Sol programı ve mücadelesi olmayan bir sol olabilir mi?
“Sol neden güç kaybediyor?” diye soranlar, tersinden sol neden zamanla güç kazanmıştı diye sorsalar, demiştik. Bu sorunun ortaya çıkaracağı temel önemde başka gerçekler de var. ‘60’lı ve ‘70’li yıllarda “ortanın solu” olarak ortaya çıkan burjuva akım, reformist bir sol söylemle hareket ediyor ve kitlelere yönelik propaganda-ajitasyonunda bunu etkili bir biçimde kullanıyordu. Yani dönemin toplumsal uyanış ve mücadelesini oya ve parlamenter güç olmaya tahvil etme öyle kendiliğinden değil, fakat reformcu bir sol söylem ve çabayla gerçekleşiyordu. Bu söylem, onun ifadesi politika(160)ve şiarlar, o dönem hala toplumda önemli bir yer tutan, “ulusal” ve “demokratik” duyarlılıkları bulunan, fakat kapitalist gelişmeden ve emperyalizme bağımlılıktan zarar gören geleneksel orta katmanların özlemlerine de yanıt oluyor ve onların heyecanlı desteğini kazanıyordu. “Ortanın solu” akımı sosyal demagojinin yanısıra emekçi kitleleri heyecanlandıran ve sürükleyen anti-emperyalist ve anti-faşist söylemleri de cömertçe kullanıyordu. İMF’ye ve NATO’ya karşıydı, milli sanayiden ve milli kalkınmadan yanaydı, devletleştirmeler savunuyordu, “toprak işleyenin su kullananın” diyor, toprak reformunu savunuyordu, “kontr-gerilladan hesap sorulacak!” diye kükrüyordu, kitlelerin çalışma ve yaşam koşullarınını iyileştirilmesini vaadediyordu vb., vb...

# [Alıştırma görevleri]
a. Sol üzerine metne göre:
(i) "Ortanın solu" akımı hangi yıllarda ortaya çıktı?
(ii) Akım hangi iki kuruluşa karşıydı?
(iii) Akım toprak reformunu savunurken hangi şiarı kullanıyordu?
b. Aşağıdaki ifadeler sol üzerine metinle uyuşuyor mu?
(i) "Ortanın solu" akımı devletleştirmelere karşıydı.
(ii) Toplumsal uyanışın oya ve parlamenter güce tahvil edilmesi kendiliğinden gerçekleşti.
(iii) Akım anti-faşist söylemlere de başvuruyordu.
c. Sol üzerine metni son cümlesinden sonra sürdürün.

# [Çıkarılan kayıtlar]
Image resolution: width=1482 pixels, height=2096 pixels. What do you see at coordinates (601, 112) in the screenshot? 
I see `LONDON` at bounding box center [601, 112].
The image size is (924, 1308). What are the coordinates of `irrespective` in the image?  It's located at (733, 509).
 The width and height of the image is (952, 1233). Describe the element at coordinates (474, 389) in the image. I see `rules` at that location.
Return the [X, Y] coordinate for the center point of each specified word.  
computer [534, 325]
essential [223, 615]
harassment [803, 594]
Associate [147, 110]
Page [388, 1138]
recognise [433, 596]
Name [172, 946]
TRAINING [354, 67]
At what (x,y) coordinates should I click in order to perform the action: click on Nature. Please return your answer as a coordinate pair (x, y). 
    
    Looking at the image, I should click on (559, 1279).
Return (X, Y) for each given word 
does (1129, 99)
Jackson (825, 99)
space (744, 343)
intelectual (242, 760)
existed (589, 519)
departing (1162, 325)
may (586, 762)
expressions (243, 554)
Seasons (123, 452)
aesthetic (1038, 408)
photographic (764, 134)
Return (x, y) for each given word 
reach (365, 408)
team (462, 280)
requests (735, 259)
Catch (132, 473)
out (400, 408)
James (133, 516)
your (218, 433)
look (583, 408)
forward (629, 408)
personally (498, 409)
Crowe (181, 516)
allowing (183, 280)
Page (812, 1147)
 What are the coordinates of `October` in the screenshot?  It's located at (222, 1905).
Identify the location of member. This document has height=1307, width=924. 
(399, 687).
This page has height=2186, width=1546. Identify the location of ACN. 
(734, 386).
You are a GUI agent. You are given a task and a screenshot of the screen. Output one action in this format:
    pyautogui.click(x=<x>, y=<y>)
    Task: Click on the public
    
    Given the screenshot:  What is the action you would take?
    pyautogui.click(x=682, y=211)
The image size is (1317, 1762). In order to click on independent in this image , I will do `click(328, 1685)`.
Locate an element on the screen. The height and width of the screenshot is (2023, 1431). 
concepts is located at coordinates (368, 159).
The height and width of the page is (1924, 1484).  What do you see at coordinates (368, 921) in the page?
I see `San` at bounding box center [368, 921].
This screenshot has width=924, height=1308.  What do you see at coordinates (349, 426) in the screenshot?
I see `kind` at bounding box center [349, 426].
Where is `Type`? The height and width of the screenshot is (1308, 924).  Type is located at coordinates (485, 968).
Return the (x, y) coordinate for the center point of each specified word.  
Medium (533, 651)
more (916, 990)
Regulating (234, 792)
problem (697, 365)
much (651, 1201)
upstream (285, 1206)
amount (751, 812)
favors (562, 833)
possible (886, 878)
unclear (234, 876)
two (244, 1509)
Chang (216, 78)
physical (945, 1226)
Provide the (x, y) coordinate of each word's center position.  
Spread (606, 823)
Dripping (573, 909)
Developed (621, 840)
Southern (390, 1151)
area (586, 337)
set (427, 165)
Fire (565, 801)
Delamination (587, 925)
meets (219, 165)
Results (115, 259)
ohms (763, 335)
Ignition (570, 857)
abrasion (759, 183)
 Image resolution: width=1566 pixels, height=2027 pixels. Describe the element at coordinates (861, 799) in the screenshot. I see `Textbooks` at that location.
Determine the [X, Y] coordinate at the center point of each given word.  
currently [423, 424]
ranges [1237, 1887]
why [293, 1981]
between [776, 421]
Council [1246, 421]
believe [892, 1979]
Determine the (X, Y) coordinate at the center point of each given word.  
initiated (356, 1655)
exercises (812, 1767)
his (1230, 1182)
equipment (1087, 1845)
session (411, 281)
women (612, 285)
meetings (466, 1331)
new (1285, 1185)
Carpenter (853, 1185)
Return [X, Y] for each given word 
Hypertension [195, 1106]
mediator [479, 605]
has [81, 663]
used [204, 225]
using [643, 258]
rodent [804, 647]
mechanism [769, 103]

# [Görev yanıtları]
a.
(i) '60'lı ve '70'li yıllarda.
(ii) İMF'ye ve NATO'ya.
(iii) "toprak işleyenin su kullananın"

b.
(i) Hayır: "devletleştirmeler savunuyordu"
(ii) Hayır: "öyle kendiliğinden değil, fakat reformcu bir sol söylem ve çabayla gerçekleşiyordu"
(iii) Evet: "anti-emperyalist ve anti-faşist söylemleri de cömertçe kullanıyordu"

c.
12 Eylül sonrasından beri artık bunlar yok. Demokratik ve sosyal sorunlar üzerinden inandırıcı bir ajitasyon bir yana bunların demagojisi bile sakıncalı görülüyor. Peki böyle bir düzen soluna kitleler niye umut bağlasınlar ve neden ona oy desteği sunsunlar? Hala da taşıdıkları “sol” etiketi bunun için yeterli görenler, sorunu başaşağı koyuyorlar. ‘80 öncesinde kitleler “sol” etiketi gördükleri için Ecevit CHP’sini desteklemiyorlardı, tersine, bu parti kitlelerin çıkar ve özlemlerine bir parça olsun tercüman olduğu ölçüde ona sempatiyle yaklaşıyor, böylece sola kayıyorlardı. Dönemin genel toplumsal atmosferi, kitle hareketinin ve devrimci mücadelenin genel etkisi bunu ayrıca kolaylaştırıyordu. Bugün ise durgun bir ortamdayız ve “sol” etiket taşıyan partiler kitleler için, onların gerçek çıkarları, istemleri ve özlemleri için hiçbir şey yapmıyorlar. Bu ise edilgen seçmenler durumuna düşürülmüş emekçi yığınları zaman içinde ve gitgide artan ölçüde bu partilerden koparıyor.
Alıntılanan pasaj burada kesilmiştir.